### Problem details
In the letter to Dr. Roach, how far does the writer say she probably walks each week?

### Selected text
DEAR DR. ROACH: I am a healthy 70-year-old woman. The only prescription medication I take is for dry eyes. I recently visited my new primary physician for the first time, and she had me do a breathing test, where I exhaled into a tube to measure airflow. I was told to breathe deeply and exhale completely into the tube three times in succession. It took less than a minute to complete. It is apparently a routine test she orders for new patients.
She then told me I have COPD, on the basis of that test alone. She asked if I had ever smoked or been exposed to secondhand smoke. That was her only question — coughing or shortness of breath was never mentioned. I have never smoked, but my father was a smoker when I was growing up. I actually do have a slightly productive cough most mornings. I probably walk about 10 miles a week, and I do notice some shortness of breath on long uphill sections, though I can walk briskly in level areas for miles with no problem.

### Given material
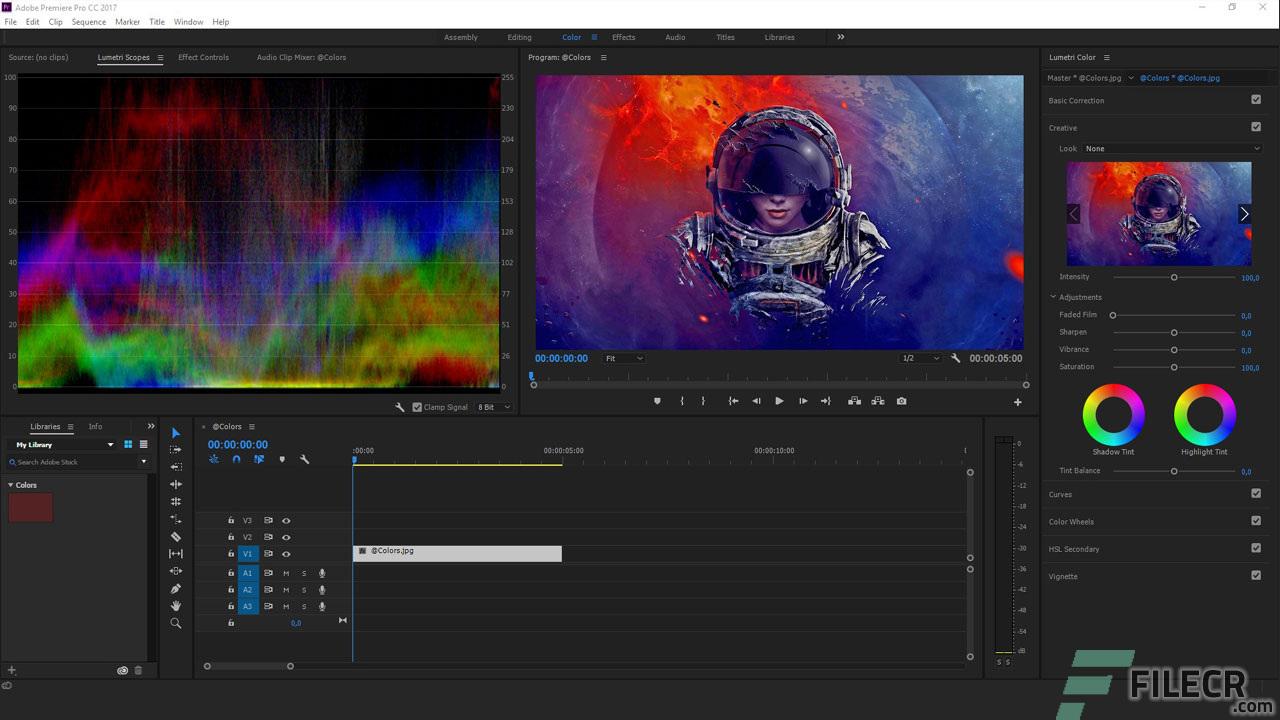Open the 8 Bit dropdown in Lumetri Scopes
Viewport: 1280px width, 720px height.
(x=492, y=406)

### Response to this task
About 10 miles a week.